**Source excerpt**
Wednesday, February 10, 2010

A Road Map to America's Future?

I'm not much of a political person. From time to time I hear or read something that seems to make some sense, only to read or hear something later that suggests what I read previously was ridiculous. It is a good thing that I am not in politics or in charge of making decisions for other people, I waffle. I live life with what sometimes becomes a debilitating perspective. That perspective is that I actually have a very poor understanding of what I like. Why? Mostly because I have tried so little, been to so few places, and experienced only what I think that I want to experience.

During the years of the Bush administration the only thing that would get me more frustrated than the Iraq war were the people who were against it, but had no real alternative message (other than-let's just go home). I was always against the war. It never seemed quite right (what with the misplaced WMD's and constantly evolving reasons for being there). But I also could not deny some real issues in Iraq that needed to be dealt with. But how? I don't know. Thus, I was always frustrated by the whole thing, I didn't like it, but I didn't know what else we could do, go home I guess. But would that really fix anything? Then I'd hear a politician speaking out against the war (a message I could identify with) but in a tone that was clearly meant for grandstanding. They had no real message, no alternative, it was: let's just not do what we are doing now and mainly because my political party is not in charge.

**Dataset entries**
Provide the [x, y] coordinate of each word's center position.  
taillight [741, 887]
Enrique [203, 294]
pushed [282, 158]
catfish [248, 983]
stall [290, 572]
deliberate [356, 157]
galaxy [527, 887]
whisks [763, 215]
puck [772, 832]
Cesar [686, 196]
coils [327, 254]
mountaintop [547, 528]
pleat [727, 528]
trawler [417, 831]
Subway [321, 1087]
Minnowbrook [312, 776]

**Exercise task**
Repeat the blog post word for word, starting with "I'm not much" and going on through "want to experience.". The records stand apart from the blog post and have no connection to it.

**Solution**
I'm not much of a political person. From time to time I hear or read something that seems to make some sense, only to read or hear something later that suggests what I read previously was ridiculous. It is a good thing that I am not in politics or in charge of making decisions for other people, I waffle. I live life with what sometimes becomes a debilitating perspective. That perspective is that I actually have a very poor understanding of what I like. Why? Mostly because I have tried so little, been to so few places, and experienced only what I think that I want to experience.